The next several minutes (or however long it was—it was impossible to keep track of it in the battle) flew by in a blur of spells and curses, wands and rubble and people flying everywhere. Neville threw himself into it, his own exhaustion and aching body and burned face forgotten, because he was still alive and there were still Death Eaters at Hogwarts. And of course, he had a sword. It felt natural in his hands in a way his wand never had, and he cut a swath through the Death Eaters, saving half a dozen fellow students and Order members before the fighting stilled again.
And stilled for good.
He almost couldn't believe it at first, but as the seconds dragged on and no high-pitched, eerie voice rang out over the grounds, it occurred to him that maybe the worst hadn't happened. Maybe they'd won. When the news came around that not only was Harry not dead, but that he'd killed Voldemort, Neville grabbed the person nearest to him—a surprised but not unhappy Luna—and hugged her so tightly she started patting his shoulder and saying breathlessly, "We'll still have won if you put me down, you know."
Later that night, as he ate a much-needed meal, a sword at his side and a group of admirers (could it be?) surrounding him, he reflected that the one thing he'd been so sure of had been the one thing that hadn't happened.
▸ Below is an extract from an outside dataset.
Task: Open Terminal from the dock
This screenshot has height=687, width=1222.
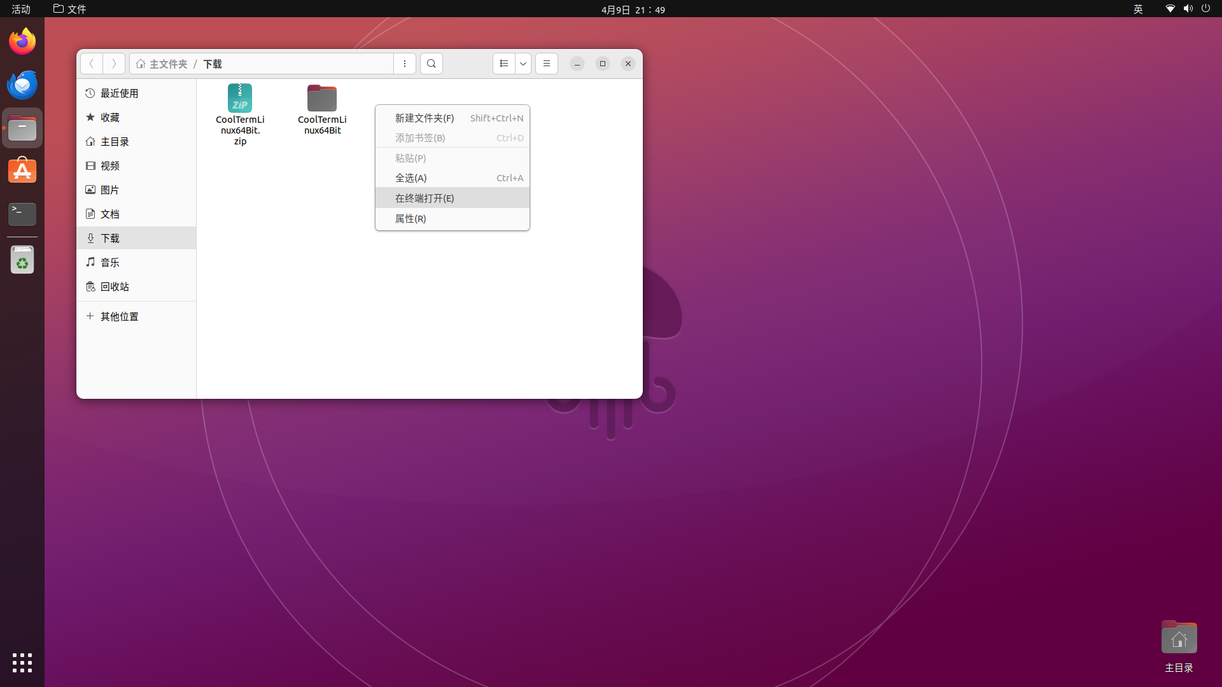Action: click(22, 214)
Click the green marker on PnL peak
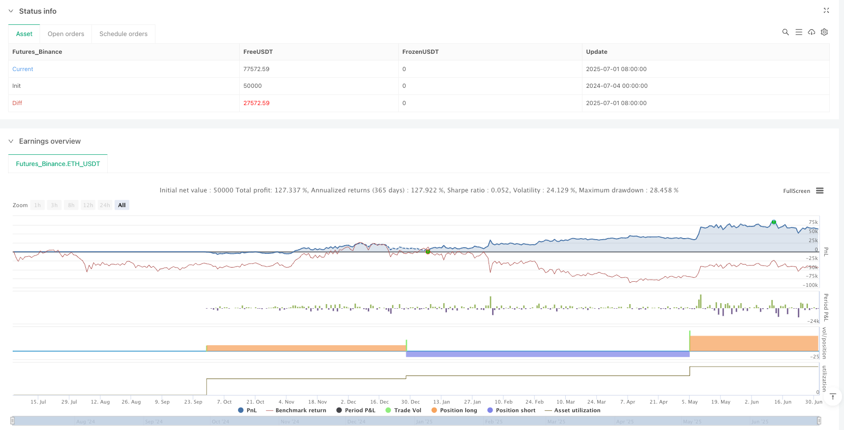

He, Neville Longbottom, who could never get anything right in his life, had survived the final battle with Voldemort. Then it occurred to him, the absurdity of it bubbling up in him like a laugh, that he'd still managed to get the one thing he was so sure of totally wrong.
Tonight, though, that didn't seem like such a bad thing. He glanced at his sword, then at the happy and relieved faces around him, and felt a smile spreading itself across his own face. Not a bad thing at all.